» **INFORMATION GIVEN**
# # # # #
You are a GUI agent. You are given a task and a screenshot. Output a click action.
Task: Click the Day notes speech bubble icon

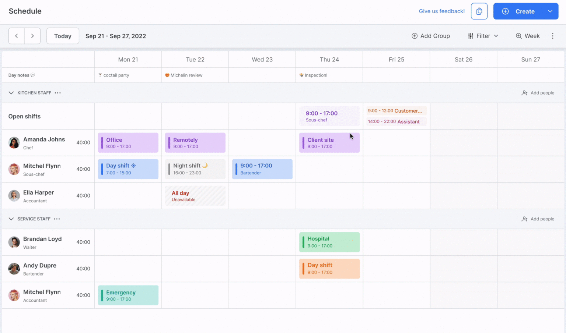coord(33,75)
# # # # #
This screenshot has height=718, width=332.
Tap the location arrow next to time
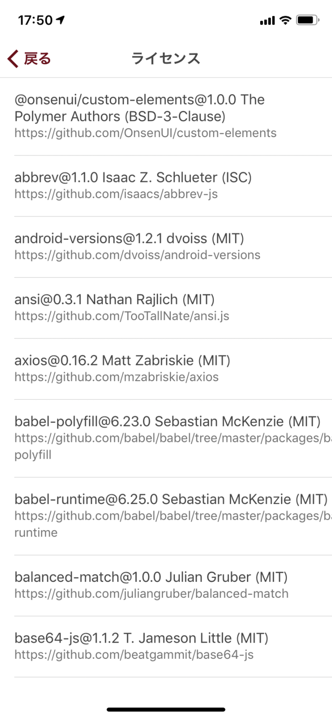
# # # # #
» **WHAT IS NEEDED**
Pull out each line of the records that contains the word "screenshot".

» **RESULT**
You are a GUI agent. You are given a task and a screenshot. Output a click action.
This screenshot has height=718, width=332.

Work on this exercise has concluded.